Misère sans nom... l'enfant s'agrippe à la portière, insiste, tente ses deux mots d'anglais, regarde au fond des yeux, on se comprend malgré le gouffre qui nous sépare, "later, later... my name is Rasjani, Rasjani". Oui Rasjani, je ne t'oublie pas, tu as un nom, tu es une personne identifiée. Ici comme en Inde et comme ailleurs dans les grandes villes les mendiants sont nombreux. Femmes fantômes, moignons, membres déformés, visages décharnés, homme-tronc se déplaçant sur une planche ou à la force du poignet tirant successivement les restes de ses membres inférieurs, enfants seuls ou en bandes volatiles, les êtres humains les plus démunis se faufilent entre les voitures, mendient, quémandent sans relâche. Les camions sont trop hauts, les voitures particulières ont souvent leurs vitres fumées fermées, les rickshaws sont grillagés mais l'effort de la quête continue. Later, later (plus tard, plus tard), la vie sera peut être moins dure ? ou bien il sera trop tard pour chacun d'entre eux. Ce sont les regards les plus profonds du voyage.
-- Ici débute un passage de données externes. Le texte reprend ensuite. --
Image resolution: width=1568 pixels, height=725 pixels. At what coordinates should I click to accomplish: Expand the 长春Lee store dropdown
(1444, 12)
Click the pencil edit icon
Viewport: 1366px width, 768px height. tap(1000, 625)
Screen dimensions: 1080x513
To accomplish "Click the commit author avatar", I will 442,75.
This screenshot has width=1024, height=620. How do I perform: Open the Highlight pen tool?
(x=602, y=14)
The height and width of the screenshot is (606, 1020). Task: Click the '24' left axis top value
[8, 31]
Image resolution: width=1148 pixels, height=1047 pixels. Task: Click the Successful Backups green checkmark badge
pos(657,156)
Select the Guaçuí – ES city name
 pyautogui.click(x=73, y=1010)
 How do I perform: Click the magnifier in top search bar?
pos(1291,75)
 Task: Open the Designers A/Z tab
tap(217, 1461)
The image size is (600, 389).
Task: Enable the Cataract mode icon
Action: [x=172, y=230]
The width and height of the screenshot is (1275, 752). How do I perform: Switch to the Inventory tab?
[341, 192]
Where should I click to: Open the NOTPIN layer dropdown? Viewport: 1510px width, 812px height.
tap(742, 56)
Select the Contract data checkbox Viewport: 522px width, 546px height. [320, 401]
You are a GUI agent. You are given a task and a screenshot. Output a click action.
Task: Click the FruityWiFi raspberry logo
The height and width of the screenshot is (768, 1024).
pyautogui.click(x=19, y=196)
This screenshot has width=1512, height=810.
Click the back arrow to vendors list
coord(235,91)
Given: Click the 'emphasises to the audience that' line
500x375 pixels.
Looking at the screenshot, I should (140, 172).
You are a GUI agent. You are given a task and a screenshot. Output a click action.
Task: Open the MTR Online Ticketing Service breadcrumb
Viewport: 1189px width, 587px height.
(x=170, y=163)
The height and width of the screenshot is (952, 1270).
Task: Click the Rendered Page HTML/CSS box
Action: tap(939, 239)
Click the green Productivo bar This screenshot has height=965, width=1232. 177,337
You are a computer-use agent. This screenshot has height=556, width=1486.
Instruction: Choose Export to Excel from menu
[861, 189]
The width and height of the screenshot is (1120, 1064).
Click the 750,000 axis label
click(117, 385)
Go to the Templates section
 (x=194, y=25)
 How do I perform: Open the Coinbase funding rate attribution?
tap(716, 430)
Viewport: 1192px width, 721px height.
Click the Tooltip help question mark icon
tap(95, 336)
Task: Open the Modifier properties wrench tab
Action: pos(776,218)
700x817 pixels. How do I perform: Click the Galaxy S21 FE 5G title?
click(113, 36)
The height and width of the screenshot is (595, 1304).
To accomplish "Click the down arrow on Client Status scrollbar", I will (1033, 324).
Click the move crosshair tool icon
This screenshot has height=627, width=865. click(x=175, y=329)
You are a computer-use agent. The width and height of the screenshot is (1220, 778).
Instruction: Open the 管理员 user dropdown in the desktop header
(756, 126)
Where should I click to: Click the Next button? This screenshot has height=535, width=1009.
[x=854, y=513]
Et les regrets les plus grands.
L'autre détresse perceptible est totalement silencieuse : ombre de personne cheminant les yeux perdus, la tête dans un ailleurs plus supportable sans doute que le quotidien, pas un regard, pas de main tendue, juste tenir debout et avancer, comme une épave menée par le courant, tout droit, tout droit, seule dans son monde, seule dans les éléments qui l'ont menée à cet instant. Instant fugitif et sorte d'éternité. Le vide tient lieu d'ancrage. Les images sont gravées dans le coeur.